— EXTRACTED INFORMATION —

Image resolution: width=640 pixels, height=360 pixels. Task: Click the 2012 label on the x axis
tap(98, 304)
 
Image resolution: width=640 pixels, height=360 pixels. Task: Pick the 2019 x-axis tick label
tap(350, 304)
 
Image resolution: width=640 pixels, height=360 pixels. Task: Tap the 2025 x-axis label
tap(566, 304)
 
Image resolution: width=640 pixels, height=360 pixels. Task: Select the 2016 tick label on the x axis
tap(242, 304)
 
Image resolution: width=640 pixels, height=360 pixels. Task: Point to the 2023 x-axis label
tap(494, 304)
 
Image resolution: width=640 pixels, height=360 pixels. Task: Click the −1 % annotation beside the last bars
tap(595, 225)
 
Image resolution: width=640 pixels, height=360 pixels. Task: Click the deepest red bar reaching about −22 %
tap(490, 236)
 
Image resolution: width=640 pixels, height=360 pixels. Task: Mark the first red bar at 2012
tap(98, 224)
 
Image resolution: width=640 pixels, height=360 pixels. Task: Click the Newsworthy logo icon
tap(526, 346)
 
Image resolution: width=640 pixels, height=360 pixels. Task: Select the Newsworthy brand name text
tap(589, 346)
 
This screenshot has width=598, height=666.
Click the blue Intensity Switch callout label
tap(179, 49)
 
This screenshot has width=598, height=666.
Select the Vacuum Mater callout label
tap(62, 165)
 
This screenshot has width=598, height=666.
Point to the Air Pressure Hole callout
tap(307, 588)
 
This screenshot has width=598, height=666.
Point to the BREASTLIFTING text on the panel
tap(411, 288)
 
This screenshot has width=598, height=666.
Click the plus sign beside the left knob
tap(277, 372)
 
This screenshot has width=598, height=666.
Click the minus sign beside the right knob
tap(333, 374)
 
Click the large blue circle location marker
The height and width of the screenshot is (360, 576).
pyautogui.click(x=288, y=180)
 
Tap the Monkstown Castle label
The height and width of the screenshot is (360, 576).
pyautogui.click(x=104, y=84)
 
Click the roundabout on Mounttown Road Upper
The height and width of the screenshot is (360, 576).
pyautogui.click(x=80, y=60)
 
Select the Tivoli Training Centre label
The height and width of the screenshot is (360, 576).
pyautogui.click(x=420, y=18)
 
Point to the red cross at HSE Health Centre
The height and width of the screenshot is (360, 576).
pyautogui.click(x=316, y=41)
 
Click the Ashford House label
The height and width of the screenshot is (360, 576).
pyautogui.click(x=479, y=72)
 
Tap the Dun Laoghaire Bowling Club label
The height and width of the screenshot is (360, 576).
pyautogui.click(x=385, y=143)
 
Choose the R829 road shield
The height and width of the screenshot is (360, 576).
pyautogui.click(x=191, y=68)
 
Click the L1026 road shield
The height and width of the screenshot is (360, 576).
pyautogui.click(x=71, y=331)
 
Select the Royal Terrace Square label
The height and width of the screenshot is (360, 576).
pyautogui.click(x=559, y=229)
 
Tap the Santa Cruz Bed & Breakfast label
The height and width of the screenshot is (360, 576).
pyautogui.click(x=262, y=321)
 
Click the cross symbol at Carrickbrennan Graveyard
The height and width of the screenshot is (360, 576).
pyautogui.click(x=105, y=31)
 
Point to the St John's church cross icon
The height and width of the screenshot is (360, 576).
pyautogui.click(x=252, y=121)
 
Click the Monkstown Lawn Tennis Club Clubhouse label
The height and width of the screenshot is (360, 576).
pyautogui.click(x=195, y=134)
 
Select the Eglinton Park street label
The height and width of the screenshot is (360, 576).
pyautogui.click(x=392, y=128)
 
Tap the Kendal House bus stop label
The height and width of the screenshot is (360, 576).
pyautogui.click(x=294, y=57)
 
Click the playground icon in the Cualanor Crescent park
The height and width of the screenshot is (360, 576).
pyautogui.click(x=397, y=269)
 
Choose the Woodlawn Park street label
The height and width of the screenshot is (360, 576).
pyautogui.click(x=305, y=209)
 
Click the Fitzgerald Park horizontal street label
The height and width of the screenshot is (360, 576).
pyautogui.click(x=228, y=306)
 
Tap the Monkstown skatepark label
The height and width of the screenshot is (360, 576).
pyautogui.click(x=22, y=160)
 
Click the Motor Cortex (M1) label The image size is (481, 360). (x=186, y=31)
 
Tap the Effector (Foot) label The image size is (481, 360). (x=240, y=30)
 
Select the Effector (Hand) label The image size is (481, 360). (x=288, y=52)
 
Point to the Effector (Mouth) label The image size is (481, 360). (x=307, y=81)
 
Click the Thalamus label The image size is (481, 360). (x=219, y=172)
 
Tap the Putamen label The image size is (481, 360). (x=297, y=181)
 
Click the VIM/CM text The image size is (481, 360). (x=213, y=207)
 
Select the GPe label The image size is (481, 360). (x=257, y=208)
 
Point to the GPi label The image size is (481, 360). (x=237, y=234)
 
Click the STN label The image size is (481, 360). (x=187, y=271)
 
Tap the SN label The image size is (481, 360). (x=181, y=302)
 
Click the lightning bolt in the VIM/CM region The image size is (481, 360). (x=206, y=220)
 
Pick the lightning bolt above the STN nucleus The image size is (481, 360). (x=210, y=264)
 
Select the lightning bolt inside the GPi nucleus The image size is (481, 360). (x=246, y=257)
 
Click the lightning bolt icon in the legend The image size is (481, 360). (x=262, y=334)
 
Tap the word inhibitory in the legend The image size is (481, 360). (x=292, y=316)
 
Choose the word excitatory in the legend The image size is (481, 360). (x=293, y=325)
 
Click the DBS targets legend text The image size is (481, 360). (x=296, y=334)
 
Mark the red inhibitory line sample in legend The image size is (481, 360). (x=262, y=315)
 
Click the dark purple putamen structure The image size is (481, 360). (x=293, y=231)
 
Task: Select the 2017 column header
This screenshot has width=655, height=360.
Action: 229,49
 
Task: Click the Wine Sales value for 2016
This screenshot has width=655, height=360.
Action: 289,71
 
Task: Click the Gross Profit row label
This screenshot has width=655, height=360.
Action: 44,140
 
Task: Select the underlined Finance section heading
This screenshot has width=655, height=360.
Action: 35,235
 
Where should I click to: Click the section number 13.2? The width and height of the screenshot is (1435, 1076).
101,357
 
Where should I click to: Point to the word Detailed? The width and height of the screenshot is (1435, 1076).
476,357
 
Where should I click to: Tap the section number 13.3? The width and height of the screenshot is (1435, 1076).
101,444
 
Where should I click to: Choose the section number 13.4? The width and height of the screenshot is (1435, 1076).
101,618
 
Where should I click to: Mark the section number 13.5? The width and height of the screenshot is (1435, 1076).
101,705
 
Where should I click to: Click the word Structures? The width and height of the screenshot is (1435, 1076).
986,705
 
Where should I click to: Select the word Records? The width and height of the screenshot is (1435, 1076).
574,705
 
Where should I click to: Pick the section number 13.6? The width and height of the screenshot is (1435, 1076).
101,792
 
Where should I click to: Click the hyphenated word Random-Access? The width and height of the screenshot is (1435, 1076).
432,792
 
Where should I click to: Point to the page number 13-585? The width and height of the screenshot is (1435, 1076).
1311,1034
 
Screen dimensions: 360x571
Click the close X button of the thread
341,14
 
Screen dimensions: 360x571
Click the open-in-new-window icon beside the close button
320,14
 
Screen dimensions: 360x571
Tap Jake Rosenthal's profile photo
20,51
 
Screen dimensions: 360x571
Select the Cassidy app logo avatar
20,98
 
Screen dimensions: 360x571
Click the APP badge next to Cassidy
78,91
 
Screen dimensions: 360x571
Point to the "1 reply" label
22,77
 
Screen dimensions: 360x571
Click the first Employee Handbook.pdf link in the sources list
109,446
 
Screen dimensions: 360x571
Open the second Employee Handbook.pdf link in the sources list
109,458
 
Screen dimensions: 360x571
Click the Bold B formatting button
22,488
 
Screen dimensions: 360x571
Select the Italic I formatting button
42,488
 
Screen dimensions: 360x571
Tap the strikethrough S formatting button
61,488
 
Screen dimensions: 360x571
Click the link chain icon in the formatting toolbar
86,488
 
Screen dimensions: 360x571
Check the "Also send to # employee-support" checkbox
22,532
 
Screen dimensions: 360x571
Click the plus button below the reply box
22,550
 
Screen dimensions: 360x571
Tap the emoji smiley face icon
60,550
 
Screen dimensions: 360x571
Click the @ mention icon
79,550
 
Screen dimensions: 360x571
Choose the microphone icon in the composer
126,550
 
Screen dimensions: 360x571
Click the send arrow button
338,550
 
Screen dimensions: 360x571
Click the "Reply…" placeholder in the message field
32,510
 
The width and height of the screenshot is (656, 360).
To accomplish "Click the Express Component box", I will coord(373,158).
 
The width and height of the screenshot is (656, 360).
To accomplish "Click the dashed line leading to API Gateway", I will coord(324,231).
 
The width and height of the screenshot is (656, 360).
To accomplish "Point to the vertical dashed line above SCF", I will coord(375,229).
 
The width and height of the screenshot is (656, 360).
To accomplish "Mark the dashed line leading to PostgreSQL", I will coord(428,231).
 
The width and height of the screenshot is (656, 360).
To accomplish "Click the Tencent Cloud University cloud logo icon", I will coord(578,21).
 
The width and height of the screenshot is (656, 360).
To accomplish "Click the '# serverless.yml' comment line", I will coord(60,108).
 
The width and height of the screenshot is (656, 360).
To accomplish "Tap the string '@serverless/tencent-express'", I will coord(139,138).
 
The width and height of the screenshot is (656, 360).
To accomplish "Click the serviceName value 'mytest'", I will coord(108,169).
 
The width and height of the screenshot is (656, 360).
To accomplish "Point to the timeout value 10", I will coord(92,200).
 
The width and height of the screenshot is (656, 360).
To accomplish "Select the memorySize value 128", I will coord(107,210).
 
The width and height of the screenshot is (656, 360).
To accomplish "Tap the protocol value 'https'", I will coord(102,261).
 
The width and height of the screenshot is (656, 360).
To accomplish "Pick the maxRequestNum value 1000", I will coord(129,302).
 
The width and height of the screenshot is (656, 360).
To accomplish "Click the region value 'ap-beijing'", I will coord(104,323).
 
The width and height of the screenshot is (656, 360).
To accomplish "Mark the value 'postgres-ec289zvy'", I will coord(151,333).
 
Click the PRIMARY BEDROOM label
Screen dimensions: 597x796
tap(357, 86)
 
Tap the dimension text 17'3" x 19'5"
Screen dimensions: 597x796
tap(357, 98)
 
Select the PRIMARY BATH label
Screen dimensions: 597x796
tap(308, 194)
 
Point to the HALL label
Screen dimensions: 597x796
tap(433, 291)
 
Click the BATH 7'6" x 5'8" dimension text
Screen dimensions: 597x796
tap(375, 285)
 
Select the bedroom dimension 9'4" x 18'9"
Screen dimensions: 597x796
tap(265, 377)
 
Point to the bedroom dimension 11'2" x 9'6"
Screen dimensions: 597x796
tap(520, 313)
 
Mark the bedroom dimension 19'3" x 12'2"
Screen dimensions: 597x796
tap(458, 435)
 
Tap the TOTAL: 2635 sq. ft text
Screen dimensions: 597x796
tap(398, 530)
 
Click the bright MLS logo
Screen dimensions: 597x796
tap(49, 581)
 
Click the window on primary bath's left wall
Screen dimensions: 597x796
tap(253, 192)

— WORK TO COMPLETE —
Copy the data above word for word, from the line with "tick label on the x axis" up to and including the line with "tap(411, 288)".

— RESULT OF THE TASK —
Image resolution: width=640 pixels, height=360 pixels. Task: Select the 2016 tick label on the x axis
tap(242, 304)
 
Image resolution: width=640 pixels, height=360 pixels. Task: Point to the 2023 x-axis label
tap(494, 304)
 
Image resolution: width=640 pixels, height=360 pixels. Task: Click the −1 % annotation beside the last bars
tap(595, 225)
 
Image resolution: width=640 pixels, height=360 pixels. Task: Click the deepest red bar reaching about −22 %
tap(490, 236)
 
Image resolution: width=640 pixels, height=360 pixels. Task: Mark the first red bar at 2012
tap(98, 224)
 
Image resolution: width=640 pixels, height=360 pixels. Task: Click the Newsworthy logo icon
tap(526, 346)
 
Image resolution: width=640 pixels, height=360 pixels. Task: Select the Newsworthy brand name text
tap(589, 346)
 
This screenshot has width=598, height=666.
Click the blue Intensity Switch callout label
tap(179, 49)
 
This screenshot has width=598, height=666.
Select the Vacuum Mater callout label
tap(62, 165)
 
This screenshot has width=598, height=666.
Point to the Air Pressure Hole callout
tap(307, 588)
 
This screenshot has width=598, height=666.
Point to the BREASTLIFTING text on the panel
tap(411, 288)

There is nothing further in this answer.